By Phillippe Cullet
The release of the latest UN World Water Development Report coinciding with World Water Day 2019 provides an appropriate context to rethink our relationship to water. In India, water is a daily worry for many people throughout the country. This is nowalso the case in Meghalaya that has long been known to the outside world for its plentiful rain but is increasingly in the news for its water scarcity and pollution. There are various worrisome trends with regard to water: In urban areas, supply can be erratic, insufficient and the water may not be safe. Such is the problem that the Meghalaya High Court took up the issue in October 2018 and is in the process of hearing a public interest litigation focusing particularly on the quality of the water provided. One of the consequences of the provision of insufficient or unsafe water is that this leads to various forms of privatisation of water supply, be that in the form of ‘water trucks’ or the newer water ATMs. This should not happen in a context where the fundamental right to water has been repeatedly recognised by the Supreme Court since the 1990s and where water is a common that should be shared freely among all water users.
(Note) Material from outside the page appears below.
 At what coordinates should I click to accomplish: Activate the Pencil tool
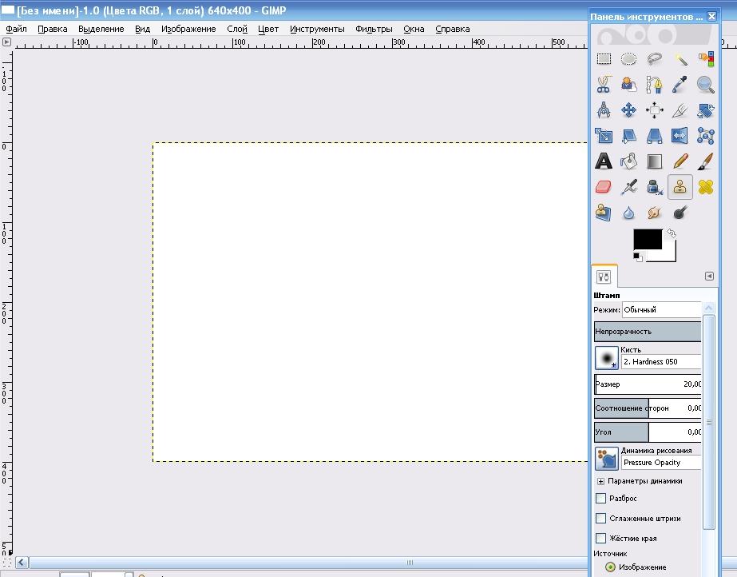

While urban water supply may attract most of the attention of policy-makers and the media, there are broader issues that deserve as much attention. Water scarcity is increasingly affecting many people during dry months is, like in other parts of the country, linked to changing weather patterns and anthropogenic climate change. At the same time, Meghalaya has no lack of rainfall and scarcity is due at least in part to other factors, among which deforestation and watershed management play a large part. This is surprising in a state known for its conservation ethics reflected, for instance, in its sacred groves often located on purpose at the source of streams used for drinking water.
This links with the issue of river pollution that has diverse impacts, including on drinking water supply and the environment. The problem includes untreated sewage disposed in rivers that become the source of drinking water for downstream communities, effluents from factories and water discharged as a by-product of mining operations. The latter was in fact one of the issues taken up by the National Green Tribunal when it decided to ban mining in 2014. Pollution of water sources is also caused by the increasingly indiscriminate disposal of plastic packaging into the environment, including in water bodies, which is first a visual eyesore but more seriously a sign of the broader lack of concern for the protection of water in general, including catchment areas.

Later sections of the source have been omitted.